# EXCERPT TO READ
[start]

The Field of “Permitted” Opinion Narrows Further 41


There has been an astonishing hype in the British media for the last fortnight around the “Riots” which have been predicted for the G20 summit for the last two weeks. It is a fortnight since the first “Riots” newspaper billboards appeared in London. The news bulletins yesterday were dominated by the boarding up of shops and by earnest “security consultants” advising that people in suits are likely to be attacked.

The BBC reported fears that demonstrators would “Create unrest” in the capital.

Actually they won’t create unrest. What they may do is manifest the unrest that already exists in the capital.

The entire torrent of demonisation of protest is part of a process of limiting the area of legitimate debate to the tiny gap that exists between the Labour and Conservative parties, with all other ideas portrayed not just as illegitimate but as disorderly and threatening. That governs the opinions which journalists are allowed to express and the selection of voices heard on the media. It is the intellectual equivalent of playing a game of cricket confined to the square, with the outfield behind the ropes.

[end]

# COLLECTED MATERIAL
[start]

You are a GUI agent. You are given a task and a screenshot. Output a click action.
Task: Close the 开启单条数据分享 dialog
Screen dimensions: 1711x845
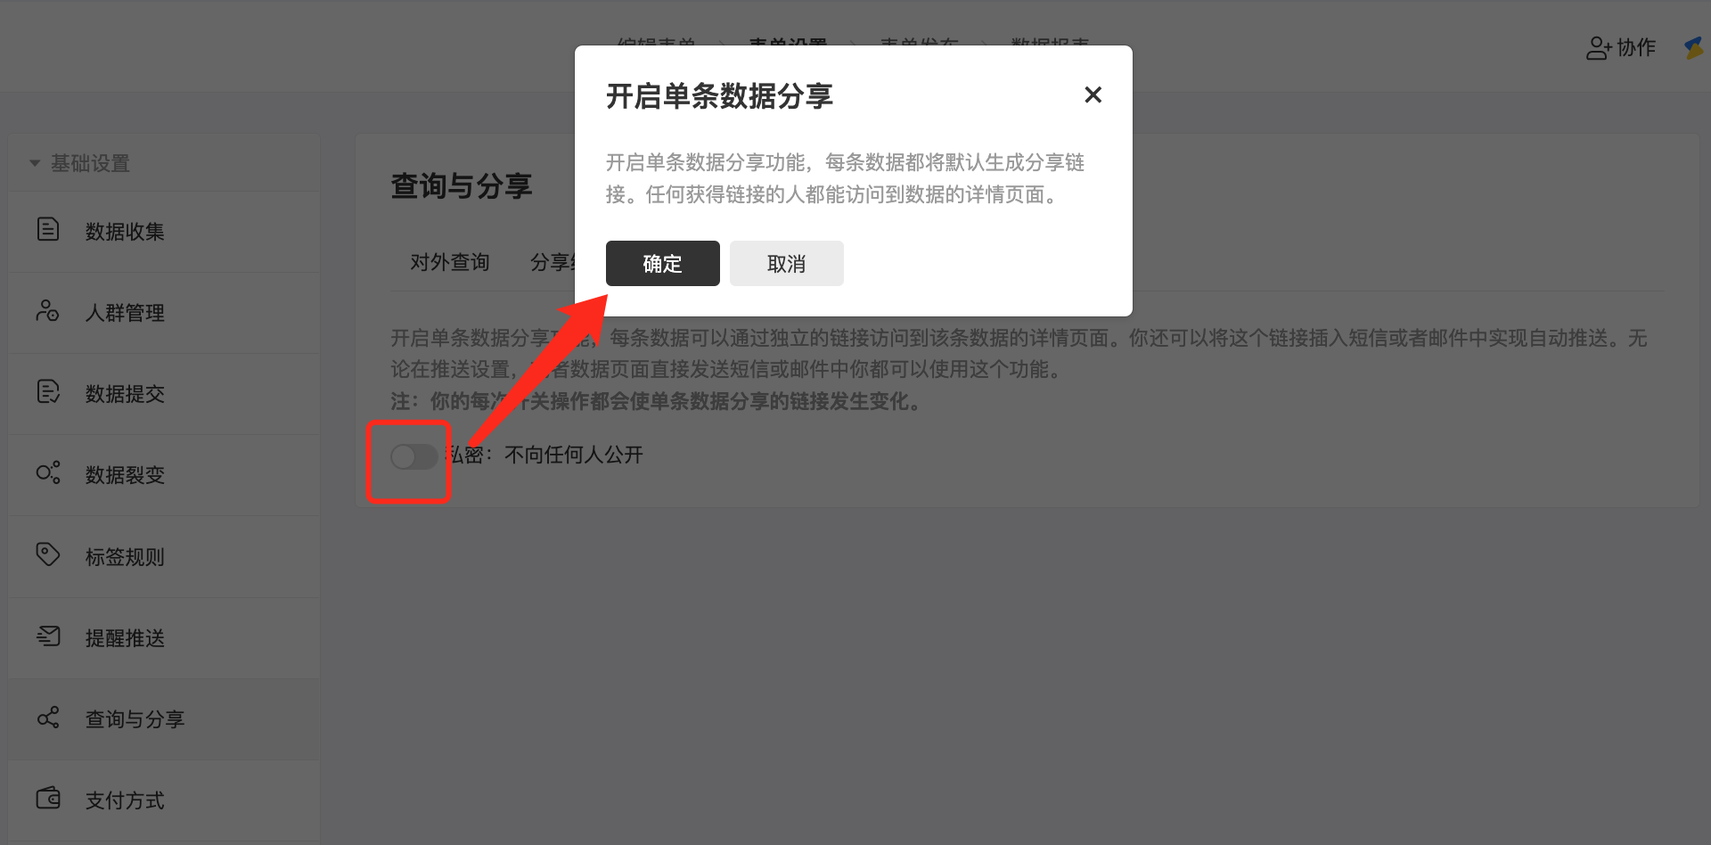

[end]

# WHAT YOU NEED TO DO
1. List each distinct word or phrase that the article on media coverage of protest puts in quotation marks, including its title, and count each one only once.
2. Repeat word for word the passage of the article on media coverage of protest that starts at "The entire torrent" and ends at "behind the ropes.".

# WORKED ANSWERS
1. “Permitted”, “Riots”, “security consultants”, “Create unrest”

2.
The entire torrent of demonisation of protest is part of a process of limiting the area of legitimate debate to the tiny gap that exists between the Labour and Conservative parties, with all other ideas portrayed not just as illegitimate but as disorderly and threatening. That governs the opinions which journalists are allowed to express and the selection of voices heard on the media. It is the intellectual equivalent of playing a game of cricket confined to the square, with the outfield behind the ropes.